Contra a violência

Frei Darlei Zanon *

Neste mês de fevereiro, quando iniciamos o caminho quaresmal – marcado pela penitência, realização constante de jejuns, conversão e preparação dos catecúmenos para o batismo – o Papa Francisco nos convida a refletir e ter presente nas nossas orações um tema muito delicado: a violência contra as mulheres. Mais especificamente, a sua intenção de oração pede para que “rezemos pelas mulheres vítimas de violência, para que sejam protegidas pela sociedade e os seus sofrimentos sejam considerados e escutados”.

A sensibilidade do Papa pelos mais frágeis e necessitados é visível em todas suas ações e mensagens. São constantes as suas denúncias contra realidades e contextos de opressão e exploração, e mais frequentes ainda são suas iniciativas em favor dos excluídos. A intenção de oração do mês se insere nesse itinerário de Francisco de recordar e rezar pelas categorias que vivem a Quaresma o ano inteiro, que conhecem de perto a dor, mas poucas vezes são tocadas pela alegria da ressurreição. 

Um dos argumentos recorrentes no seu pontificado diz respeito à valorização das mulheres na Igreja, na família e na sociedade. Neste mês, porém, é ainda mais contundente e denuncia uma ferida profunda da nossa sociedade. São inúmeros os casos de violência contra a mulher, chaga que persiste no mundo moderno apesar de tantos avanços em várias outras áreas. Durante a pandemia gerada pelo Covid19 é ainda mais evidente esta problemática. Em situação de stress e confinamento, quem acaba por pagar a maior conta são sobretudo as crianças e as mulheres, aumentando consideravelmente as denúncias de abuso e violência doméstica. Isso sem contar tantas mulheres que sofrem em silêncio pela impossibilidade de buscar ajuda e proteção.

De modo amplo, se considera exploração e violência contra a mulher qualquer forma de violação dos direitos humanos que ocorra independentemente de raça, religião, etnia, orientação sexual ou faixa etária. Essas violações incluem por exemplo o estupro, o abuso sexual, o feminicídio, a violência física, familiar, obstétrica, patrimonial, institucional, moral. Apenas para citar um exemplo, segundo dados da Organização Internacional do Trabalho, cerca de 40 milhões de pessoas são vítimas do tráfico de seres humanos em todo o mundo, das quais cerca de 25 milhões são obrigadas à escravidão e 15 milhões ao casamento forçado. A grande maioria destas vítimas são mulheres, traficadas para fins de exploração sexual, matrimônio forçado, escravidão sexual ou doméstica e várias outras formas de agressão. Em alguns países, sobretudo onde se vive guerras, o estupro é outra problemática muito forte. Enfim, a lista de abusos seria longa.

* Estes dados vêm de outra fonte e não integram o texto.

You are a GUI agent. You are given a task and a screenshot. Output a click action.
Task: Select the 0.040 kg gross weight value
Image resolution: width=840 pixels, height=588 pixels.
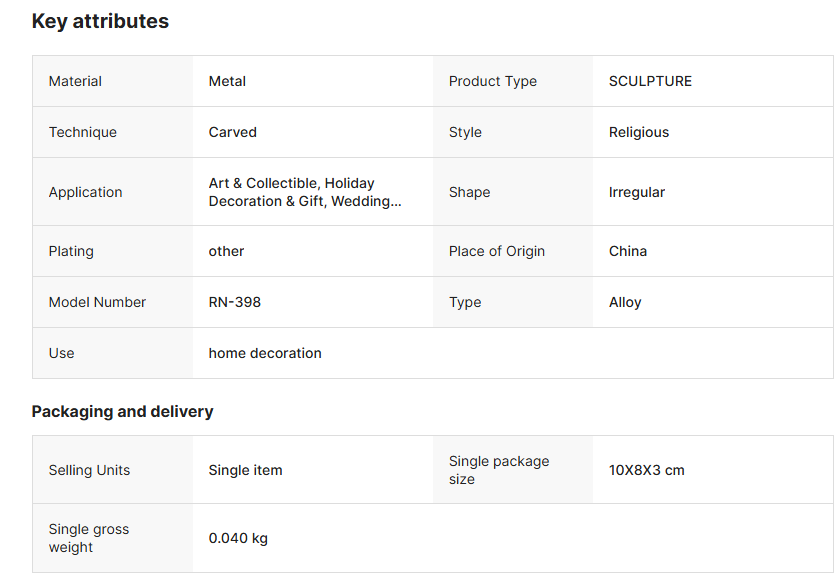[238, 538]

Na sua intenção de oração, o Papa pede para irmos além do reconhecimento desta realidade de violência. Exorta a que as mulheres “sejam protegidas pela sociedade e os seus sofrimentos sejam considerados e escutados”. É um itinerário fundamental que a Igreja tem tentado trilhar e que seria muito bom ter presente nas nossas orações. São diversas as ações concretas, promovidas tanto pelo Vaticano, como por diversas congregações religiosas e pelas Igrejas locais.

Na Nigéria, por exemplo, a Igreja se associou ao Governo para combater crimes como o estupro e o tráfico de pessoas. Outro bom exemplo vem da União Internacional de Superiores Gerais, que nos últimos três anos formou cerca de quarenta consagrados e consagradas para ajudar as mulheres vítimas de violência sexual. Aqui na América Latina, a Academia de líderes católicos, em parceria com algumas Universidades Católicas, promove um curso online de especialização em Doutrina Social da Igreja com o tema: “Mulheres na vida pública: feminismo e identidade católica no século XXI”, a fim de valorizar a mulher e a sua participação na vida pública. E para citar apenas uma das tantas iniciativas do Papa Francisco, em maio de 2019 promulgou o moto próprio Vos estis lux mundi (“Vós sois a luz do mundo”) que transforma em lei eclesiástica a proteção aos menores, e que se estende a todas as vítimas de abusos sexuais, incluindo as mulheres. Como formas concretas e eficazes de escuta das vítimas, este documento exige que “se adotem, a nível universal, procedimentos tendentes a prevenir e contrastar estes crimes que atraiçoam a confiança dos fiéis”.

Que ao longo do mês de fevereiro todas as nossas comunidades possam estar unidas em orações e ações no combate a qualquer forma de abuso e violência contra as mulheres, na certeza de que, como afirma o próprio Papa: “Onde as mulheres são marginalizadas, é um mundo estéril, porque as mulheres não só dão a vida, mas nos transmitem a capacidade de olhar além, de sentir as coisas com o coração mais criativo, mais paciente, mais tenro.”